First point - if you get here in 8 months time you only have 4 "real" working months left. Academies and schools usually employ from Sept/ Oct till end of June. It might be more feasible to get a job starting in Jan (apply Nov/ Dec). However, in Madrid you'll probably be able to pick up private classes at any time. Enough to make a living though???
2nd - Qualifications - If you're going to be teaching and hope to do a good job and be employed in a decent place it's always best to have a teaching qualification. A well thought out course will give you lots of info about how to teach, plan, analyse language, resources available etc. whether you do it in Spain or the UK depends on you really.
*
The following is an uninformed opinion ie I don't really know, but I think...*The masters might do more harm than good depending on where you're applying. It could be seen as a sign that you expect a certain wage level, which almost certainly won't be forthcoming as a mere TEFL teacher.

It is NOT necessary to be fluent in Spanish at all - however some people may stipulate that that's what they want. Others prefer you not to speak any Spanish in class, and some schools semi forbid it!!

Have a look at the _*Teaching English*_ stickie at the top of the Spain page, and wait for more people to write their opinions here.

Have fun looking around!


----------



## nimue_3 (Jun 17, 2010)

Thanks...your advice is much appreciated


----------



## Guilly (Jun 21, 2010)

*TEFL in Spain*



nimue_3 said:


> Hi,
> 
> My partner and I have decided to move to Madrid in about 8 months. My partner is Spanish and I am English. Initially we will be living in the city centre with his parents.
> 
> Teaching English seems the best job option for me. I have both a Masters (in Philosophy) and a BA degree in English Literature. However I do not have TEFL or any experiance of working in schools. Does anyone have any thoughts, tips or advice -is it better to do a teaching course in Spain? will my MA/BA help in any way? How imperative is it to be fluent in Spanish?


Hi,

I currently run an EFL department in London - hiring and firing and training teachers- I've worked in Spain before and I'm moving to Barcelona in September wiith my Catalan partner.
I'd really recommend getting a TEFl qualification. You could do the course here in the UK or in Madrid when you get there- I'd opt for this as it'll get you out of the in-laws' house and meeting people in Madrid.
Look out for the 2 main courses: Cambridge CELTA or Trinity TESOL. I can't employ people in the UK without one of these certificates and you may find you'll need to return to the UK for 6 weeks every summer to do a summer course as work dries up in Spain between May and October. I imagine academies in Spain are less fussy, though the most reputable will also ask for these qualifications.

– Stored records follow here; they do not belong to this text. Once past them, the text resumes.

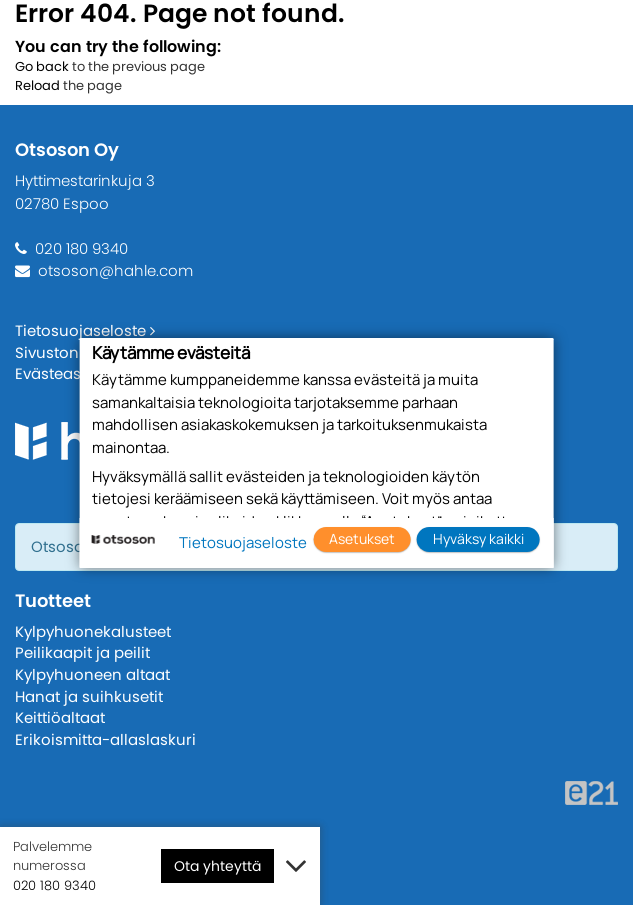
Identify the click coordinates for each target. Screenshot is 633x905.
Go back (42, 66)
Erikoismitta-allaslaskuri (105, 739)
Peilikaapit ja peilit (82, 652)
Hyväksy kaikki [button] (478, 538)
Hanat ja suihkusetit (89, 696)
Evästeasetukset (75, 373)
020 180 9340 (81, 248)
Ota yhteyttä (217, 866)
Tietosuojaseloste (85, 330)
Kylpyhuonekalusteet (93, 631)
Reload (37, 85)
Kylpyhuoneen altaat (92, 674)
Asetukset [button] (362, 538)
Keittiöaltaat (60, 717)
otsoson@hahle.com (115, 270)
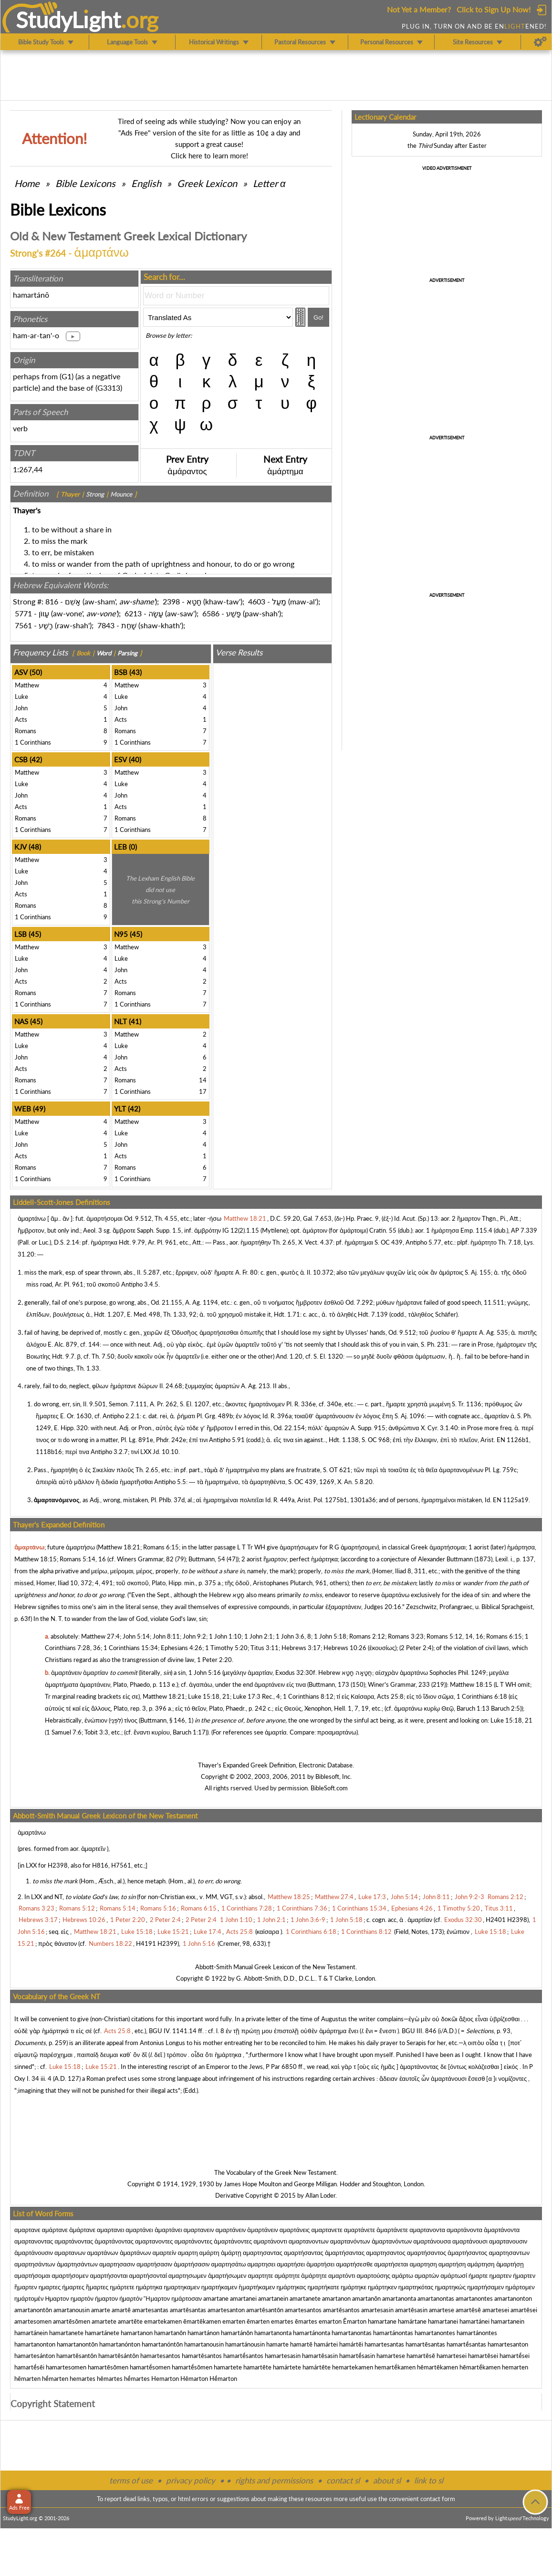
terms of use (131, 2480)
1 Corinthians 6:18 (482, 1696)
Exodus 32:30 (294, 1672)
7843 (106, 625)
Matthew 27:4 (100, 1636)
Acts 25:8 (390, 1696)
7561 (23, 625)
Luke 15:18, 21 (209, 1696)
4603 (256, 601)
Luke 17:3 (246, 1696)
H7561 (121, 1865)
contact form (437, 2499)
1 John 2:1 (258, 1636)
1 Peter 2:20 (214, 1659)
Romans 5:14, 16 (83, 1559)
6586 (210, 613)
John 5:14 (136, 1636)
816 (51, 601)
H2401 (496, 1919)
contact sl (343, 2480)
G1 (67, 376)
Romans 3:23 (406, 1636)
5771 (23, 613)
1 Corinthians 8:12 (308, 1696)
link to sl (428, 2480)
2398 (171, 601)
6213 (133, 613)
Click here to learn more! (209, 155)
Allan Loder (320, 2195)
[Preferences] (540, 42)
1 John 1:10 (225, 1636)
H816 (100, 1865)
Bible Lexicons (85, 183)
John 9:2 (194, 1636)
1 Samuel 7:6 (64, 1732)
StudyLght (68, 19)
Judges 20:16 (382, 1606)
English (146, 183)
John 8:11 (166, 1636)
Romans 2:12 (367, 1636)
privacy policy (190, 2480)
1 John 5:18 (330, 1636)
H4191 (146, 1943)
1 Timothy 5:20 (226, 1648)
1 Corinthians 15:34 (131, 1648)
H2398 (58, 1865)
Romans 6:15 (161, 1547)
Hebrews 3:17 (301, 1648)
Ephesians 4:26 (181, 1648)
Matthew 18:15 (35, 1559)
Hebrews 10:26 (344, 1648)
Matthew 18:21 (119, 1547)
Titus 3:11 (264, 1648)
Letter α (269, 183)
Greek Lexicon (207, 183)
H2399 (167, 1943)
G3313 (108, 387)
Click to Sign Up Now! (494, 9)
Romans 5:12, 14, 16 (455, 1636)
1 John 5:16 (204, 1672)
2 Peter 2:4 (416, 1648)
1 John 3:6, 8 (293, 1636)
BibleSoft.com (329, 1788)
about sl (387, 2480)
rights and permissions (274, 2480)
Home (27, 183)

The CELTA and TESOL also equip you to teach groups of foreigners Your masters shows your knowledge of English lliterature but not your ability to teach the language to a group of non-native speakers. You'll get loads of tips on how to liven up classes and keep kids and teens entertained ( a big part of any teachers timetable in Spain)

Oh and you really don't need to be fluent in Spanish. I had very little when i first worked in Spain and had a greeat time.

Good luck


----------